La chaleur du LHC, emmagasinée toute l'année sous terre pourra être exploitée en hiver.
Ademe / SPL Réseau Energie
Pour faire fonctionner le plus grand accélérateur du monde, le Cern consommerait une énergie voisine de celle d’une ville comme Grenoble. Mais ses installations émettent aussi beaucoup de chaleur qui va être expédiée vers un quartier en construction.

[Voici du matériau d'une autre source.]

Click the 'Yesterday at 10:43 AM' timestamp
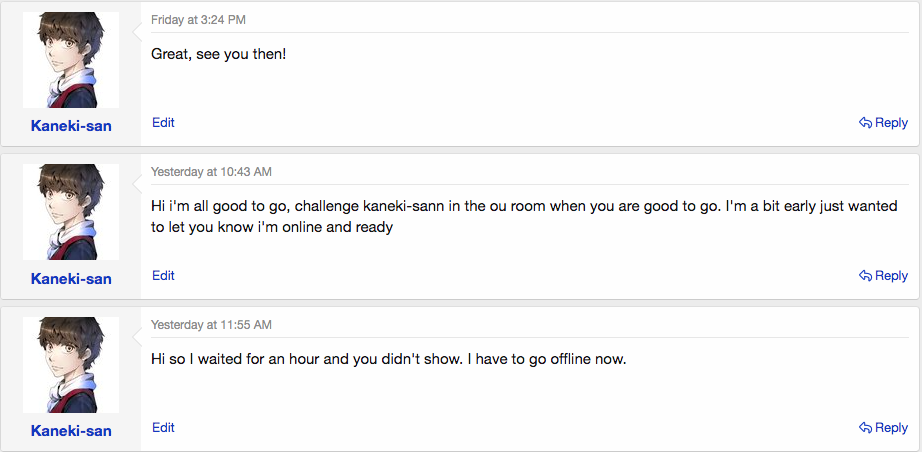922x452 pixels. point(211,172)
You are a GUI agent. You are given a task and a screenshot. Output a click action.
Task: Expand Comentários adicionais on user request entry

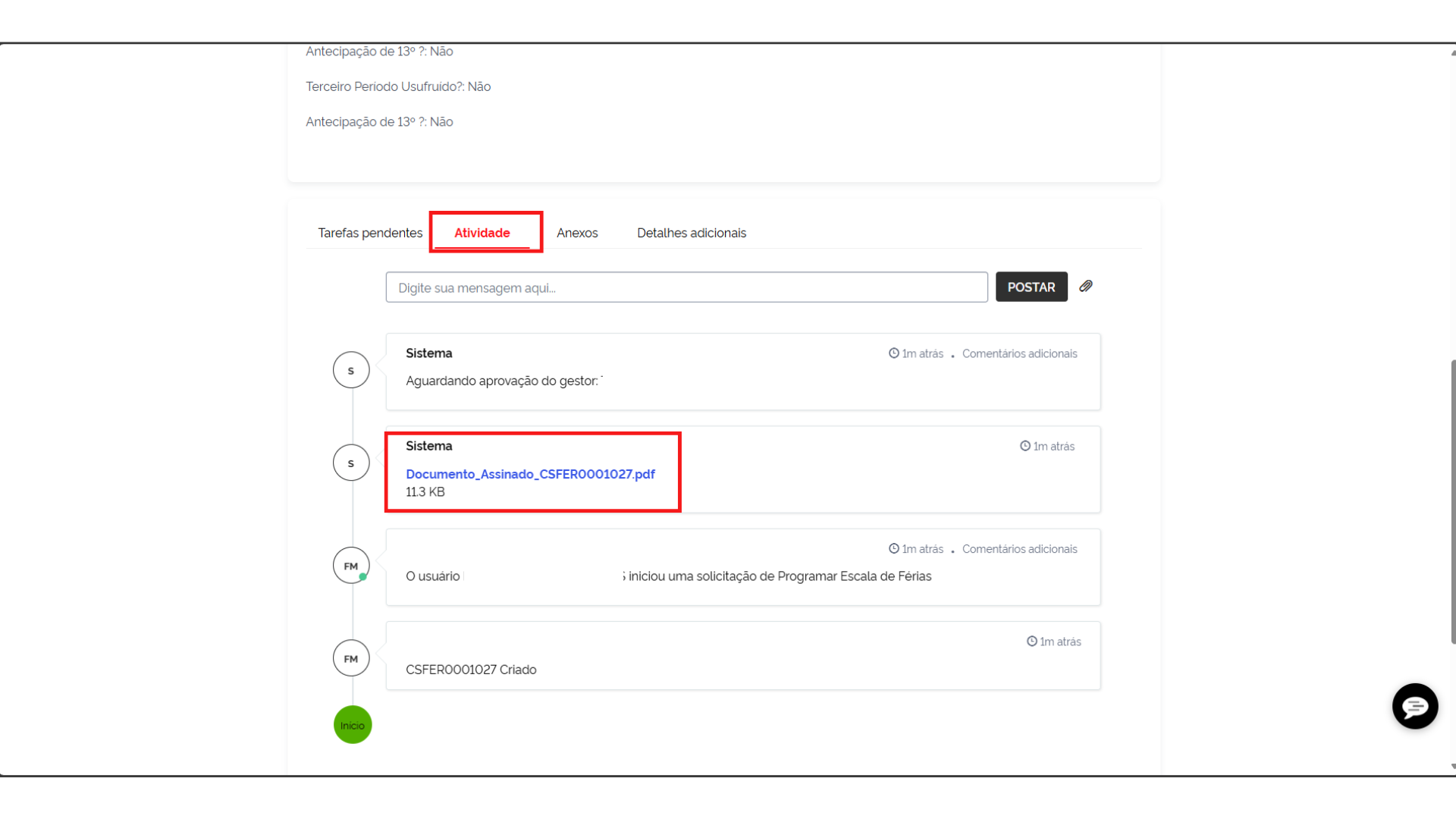(x=1019, y=549)
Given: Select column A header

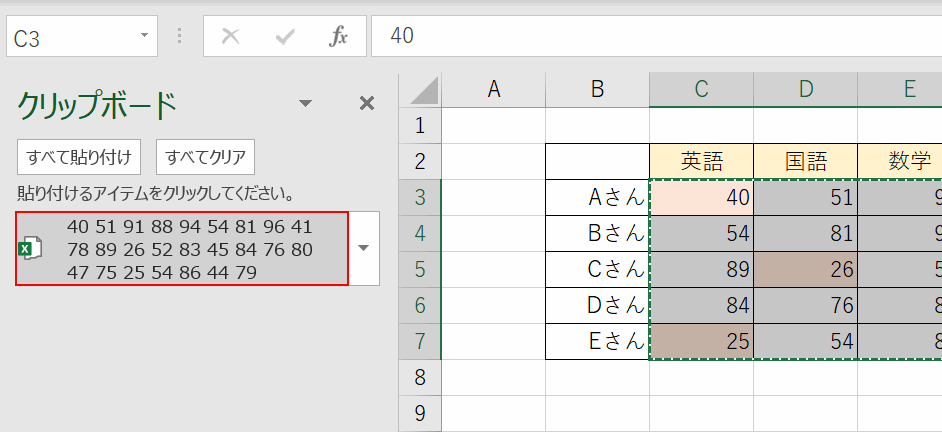Looking at the screenshot, I should (x=493, y=90).
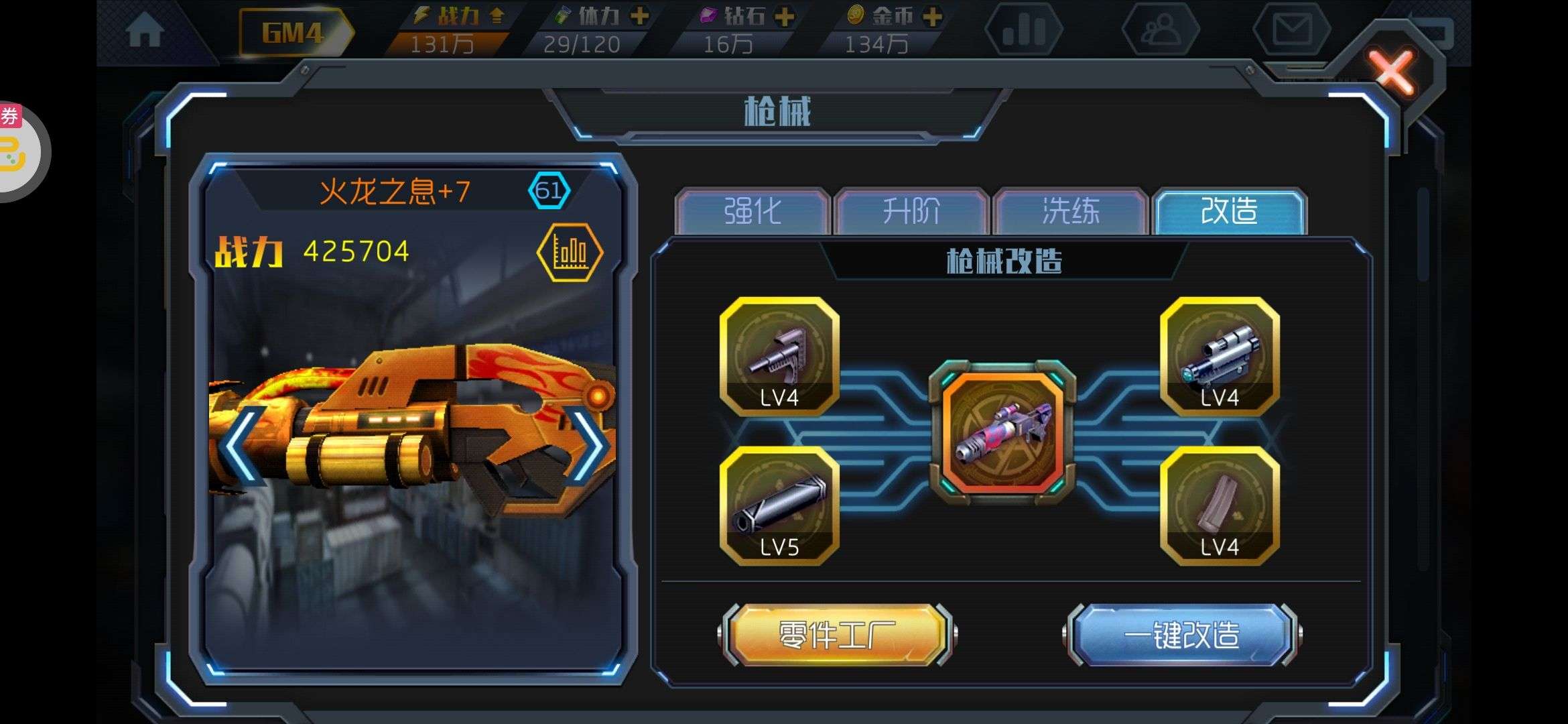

Installé dans un tunnel de 27 kilomètres de circonférence, formé de centaines d’aimants supraconducteurs, le Large Hadron Collider (LHC) du Cern accélère des particules à la vitesse de la lumière ou presque… à une température de - 271 °C. Paradoxalement, le fonctionnement d’une telle machine et de ses équipements de cryogénie rejette énormément de chaleur, qui était jusqu'ici perdue…
Energie fatale
Que faire de cette énergie fatale ? Depuis quelques années, la question faisait l’objet de discussions entre des élus de l’agglomération du Pays de Gex, terre d’accueil du Cern, et des responsables du laboratoire international. La réponse est finalement venue suite à un projet d’aménagement majeur lancé à Ferney-Voltaire (Ain) : la création d’un quartier sur un terrain de 65 hectares. Ce programme prévoit 412.000 m² de constructions neuves, moitié en logements et moitié en activités économiques et culturelles. Les 2.500 appartements prévus seront en partie chauffés grâce au stockage souterrain de la chaleur émise par la climatisation des locaux tertiaires et commerciaux, ainsi que par une boucle d’autoconsommation photovoltaïque. La formule n’est toutefois pas suffisante.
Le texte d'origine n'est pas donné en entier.